The modified index gives high values for strongly stringy polynomial patterns, and the values do not meaningfully exceed 1.
Next, I compared two simple examples. The first dataset is a curve-like pattern with a small amount of Gaussian noise added. This should have a high stringy value. The second dataset is bivariate Gaussian noise, which does not contain a string-like structure and should therefore have a lower stringy value.
Now I calculate the modified stringy index for each dataset.
| pattern | stringy_value |
|---|---|
| Bivariate Gaussian | 0.1922118 |
| Stringy curve | 0.9281513 |
To make the comparison easier to read, I add the stringy value to the facet label.
plot_data <- example_data |>
left_join(stringy_values, by = "pattern") |>
mutate(
label = paste0(
pattern,
"\nstringy05 = ",
round(stringy_value, 3)
)
)
ggplot(plot_data, aes(x = x, y = y)) +
geom_point(alpha = 0.6, size = 1) +
facet_wrap(~ label, nrow = 1, scales = "free") +
theme_minimal(base_size = 12) +
theme(
aspect.ratio = 1,
strip.text = element_text(face = "bold"),
axis.ticks = element_blank(),
axis.text = element_blank()
) +
labs(
title = "Stringy pattern versus bivariate Gaussian noise",
x = NULL,
y = NULL
)
The curve-like pattern should have a much larger stringy value than the bivariate Gaussian cloud. This confirms that the modified index behaves intuitively: it is high for a string-like shape and lower for unstructured noise.

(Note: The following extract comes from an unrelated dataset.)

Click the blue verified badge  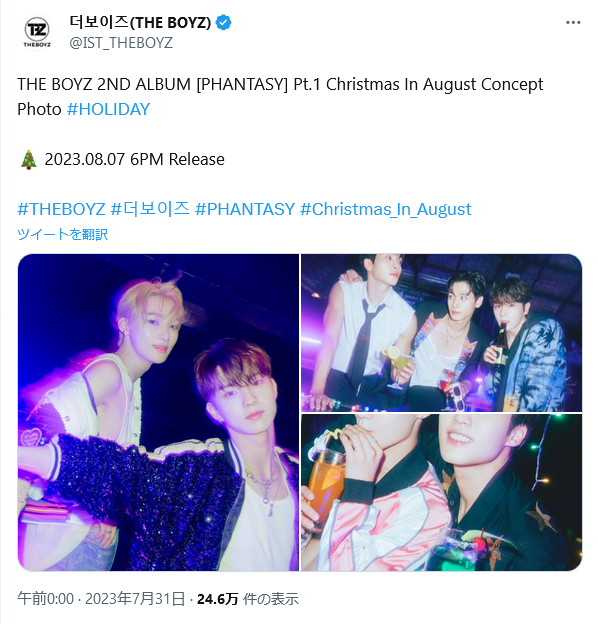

stringy05 goes beyond 1Finally, I tested whether the modified implementation could still return values slightly above 1 in a highly stringy setting. I generated very stringy curve-like patterns without adding any noise. I repeated this simulation 1000 times and recorded the modified stringy05 value each time.
options(digits = 22)
set.seed(1253)
n <- 500
n_sim <- 1000
tol <- 1e-12
stringy_test <- purrr::map_dfr(seq_len(n_sim), function(i) {
set.seed(1028 + i)
x <- sort(runif(n, min = -2, max = 2))
y <- sin(2 * x)
value <- tryCatch(
cassowaryr::sc_stringy05(
x,
y
),
error = function(e) NA_real_
)
tibble(
simulation = i,
value = value
)
})I printed the maximum observed value with high numerical precision.
| simulation | value |
|---|---|
| 176 | 1.000000000000001554312 |
The maximum value I observed was: 1.0000000000000015543122
This value is technically above 1, but only by a tiny amount. This is a negligible numerical precision error, not an implementation error. This is very different from the issue I observed before correcting the index. Previously, the implementation could produce values such as 1.005, which is meaningfully larger than 1 and indicates a real implementation problem.

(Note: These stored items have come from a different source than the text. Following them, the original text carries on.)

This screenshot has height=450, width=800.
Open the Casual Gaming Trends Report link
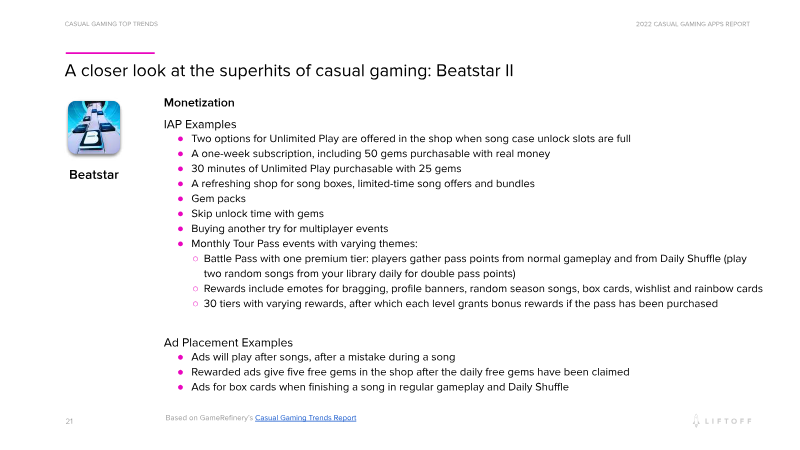(305, 417)
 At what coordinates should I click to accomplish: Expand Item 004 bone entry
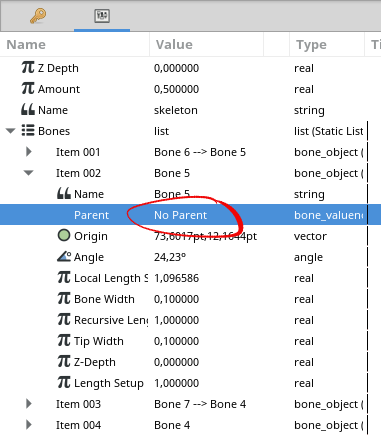point(29,425)
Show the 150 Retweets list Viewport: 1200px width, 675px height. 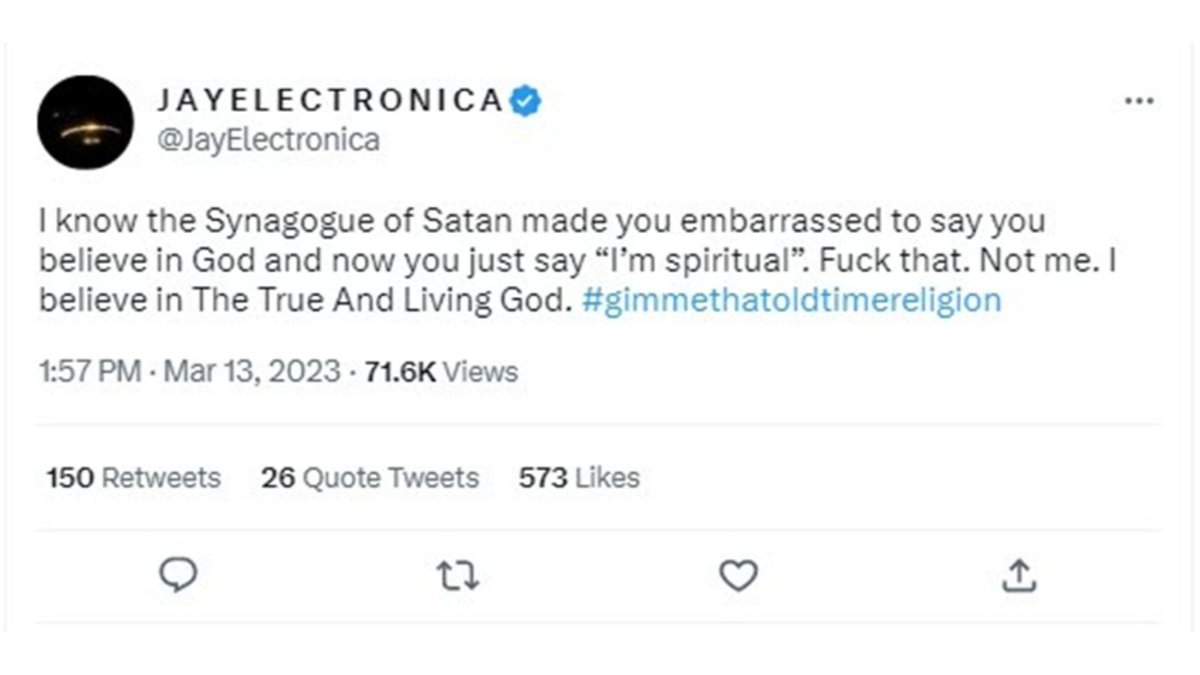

In contrast, a value such as 1.0000000000000015543122 is only larger than 1 at the level of numerical precision. Therefore, after modifying the definition, the index is behaving as expected. It is theoretically bounded by 1, and the only values slightly above 1 are tiny numerical artefacts caused by floating-point calculations.
The original implementation of stringy05 could occasionally produce values larger than 1 because the numerator and denominator were not measuring comparable weighted quantities. The numerator used the number of vertices returned by igraph::get_diameter(), while the denominator did not represent the total weighted length of the MST.

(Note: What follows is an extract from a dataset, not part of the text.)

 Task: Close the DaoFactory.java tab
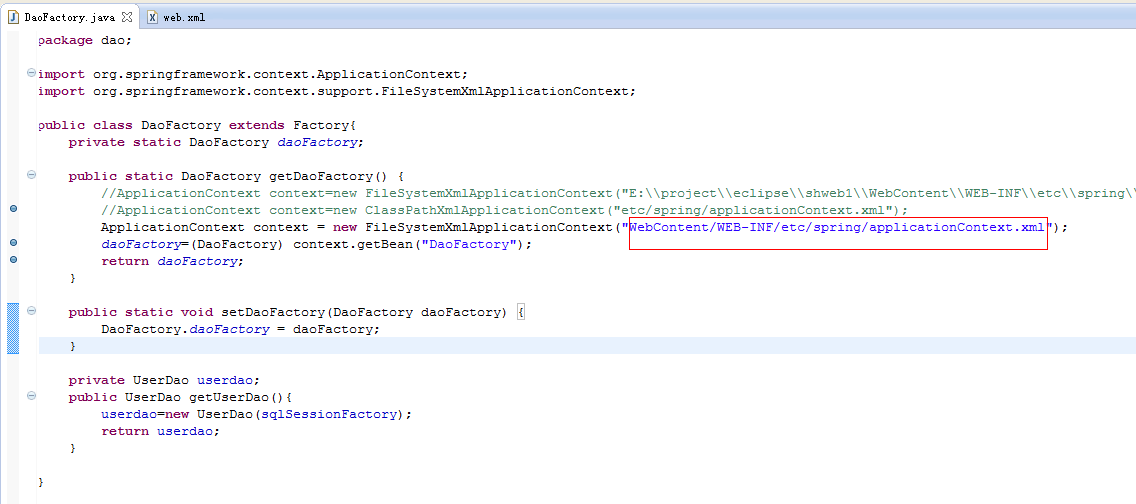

The corrected implementation computes:
\[ \text{stringy05} = \frac{\text{weighted MST diameter}} {\text{total weighted MST length}}. \]
This definition is consistent with the intended graph-theoretic interpretation of the index. The numerator is the weighted length of the longest shortest path through the MST, and the denominator is the total weighted MST length. Since the diameter path is part of the MST, its length cannot be larger than the total length of the MST.
The simulations support this correction. The modified index gives values close to 1 for strong string-like polynomial patterns and lower values for bivariate Gaussian noise. In the final stress test, the largest observed value was 1.0000000000000015543122, which is only slightly above 1 at the level of floating-point precision. This tiny excess is negligible and is not an implementation error, unlike the earlier values around 1.005.
Overall, the corrected stringy05 index is properly scaled, better aligned with the scagnostics definition, and behaves as expected for both controlled stringy patterns and unstructured noise.